El presidente de Rusia, el hombre que ha proclamado que mi país no debería existir —que es un error histórico que deben corregir los soldados rusos— fue recibido con entusiasmo en Alaska por el presidente de Estados Unidos. Putin descendió de su avión y de su aislamiento diplomático, y caminó por una alfombra roja como un invitado de honor.
Su sonrisa era triunfal. ¿Era la confianza de quien cree que saldrá impune de todo lo que ha hecho? ¿O la anticipación de obtener lo que deseaba: una Ucrania sometida y una alianza transatlántica debilitada? Quizás ambas cosas.

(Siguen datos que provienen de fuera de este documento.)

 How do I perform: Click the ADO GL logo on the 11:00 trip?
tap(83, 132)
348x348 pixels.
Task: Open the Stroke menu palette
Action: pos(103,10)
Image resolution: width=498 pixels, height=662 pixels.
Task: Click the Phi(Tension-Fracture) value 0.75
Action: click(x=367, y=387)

Los estadounidenses pudieron sentirse incómodos, pero para los ucranianos ver a Putin sonreír y reír fue repugnante.
El encuentro entre Putin y el presidente Trump, el viernes, fue un recordatorio de una verdad simple: que el verdadero obstáculo —el único obstáculo real— entre Trump y la paz en Ucrania (y su ansiado Premio Nobel) es Putin. Rusia podría terminar la guerra en cualquier momento deteniendo sus ataques y retirando a sus fuerzas. Bastaría con regresar a casa. Putin podría ponerle fin con una sola llamada telefónica.

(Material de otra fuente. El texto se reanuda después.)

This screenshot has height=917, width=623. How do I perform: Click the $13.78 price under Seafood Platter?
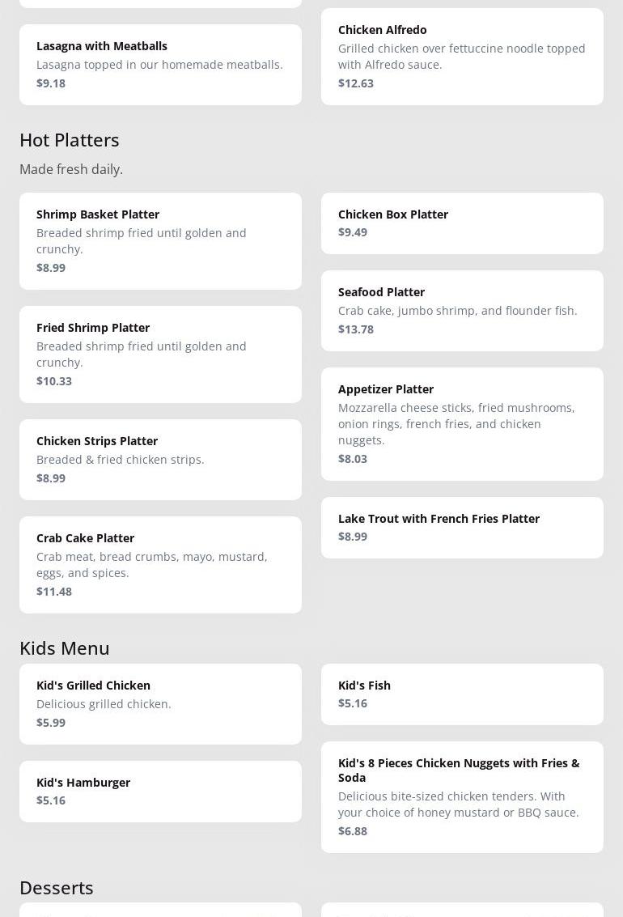[356, 329]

Putin —y a veces Trump— han intentado presentar a Ucrania como el impedimento para la paz. Pero pensemos cómo podría Ucrania terminar esta guerra en los términos que aceptaría Putin: entregándole todo. Renunciando al territorio que decenas de miles murieron defendiendo, abandonando cualquier aspiración de unirse a la OTAN o a la Unión Europea, aceptando no mantener un ejército capaz de defenderse y colocando un gobierno títere obediente a Moscú. En otras palabras, aceptando dejar de existir.